- **STATED GOAL**
Update the entries starting at the line that contains "You are a computer-use" and ending at the line that contains "Switch to the", changing "Expressions toolbar" to "Formulas toolbar" and keeping everything else the same. Leave the pictures out.

- **DATA PROVIDED**
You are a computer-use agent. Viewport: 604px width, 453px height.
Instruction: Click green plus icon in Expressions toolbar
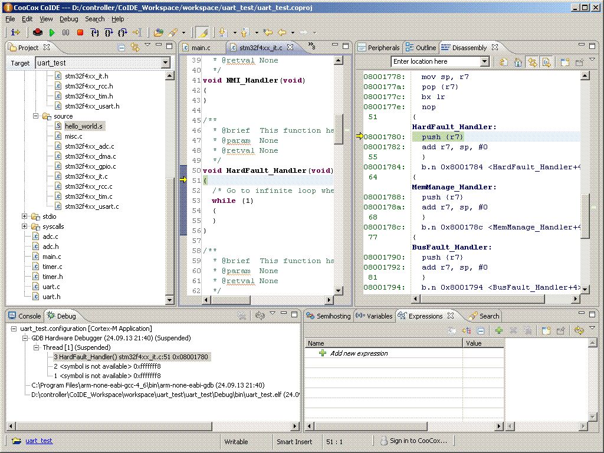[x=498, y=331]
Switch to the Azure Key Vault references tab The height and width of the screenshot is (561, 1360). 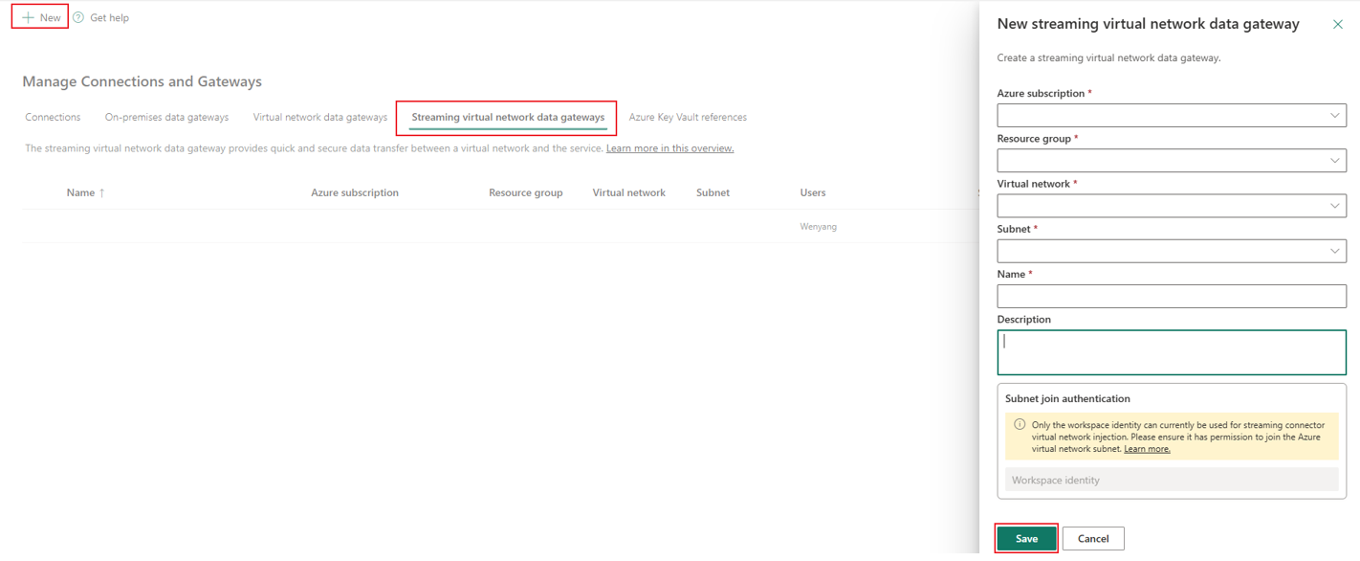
---
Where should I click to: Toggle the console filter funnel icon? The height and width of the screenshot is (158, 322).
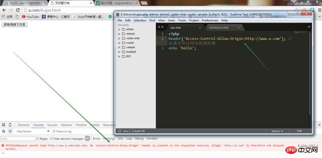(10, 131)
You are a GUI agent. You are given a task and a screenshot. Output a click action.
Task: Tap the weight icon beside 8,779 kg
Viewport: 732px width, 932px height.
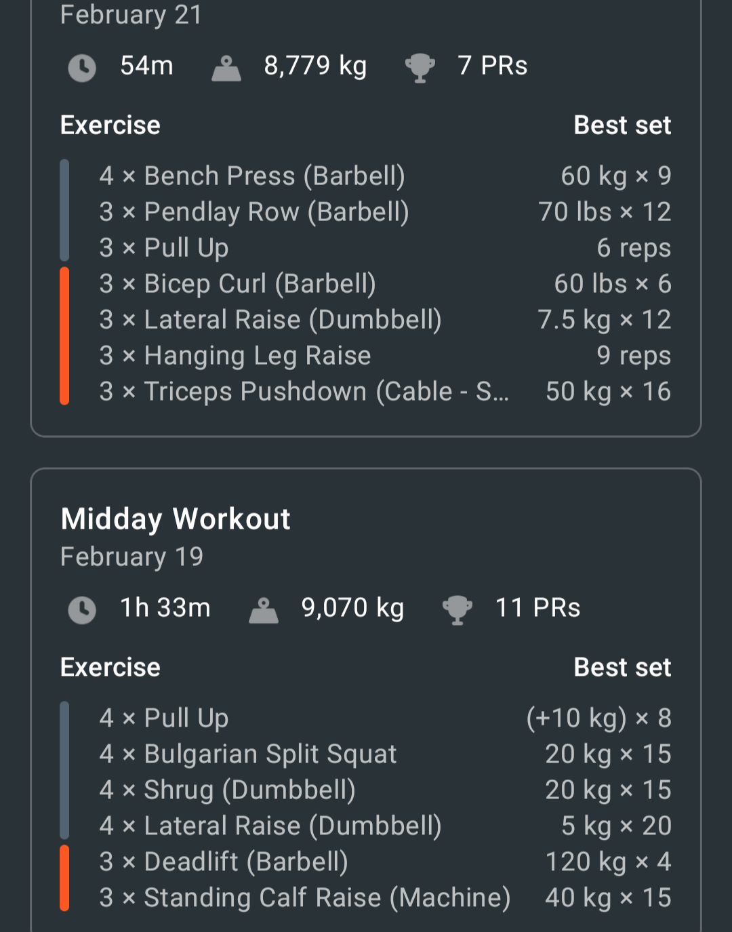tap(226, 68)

- **PROBLEM SOLUTION**
You are a computer-use agent. Viewport: 604px width, 453px height.
Instruction: Click green plus icon in Formulas toolbar
[x=498, y=331]
Switch to the Azure Key Vault references tab The height and width of the screenshot is (561, 1360). 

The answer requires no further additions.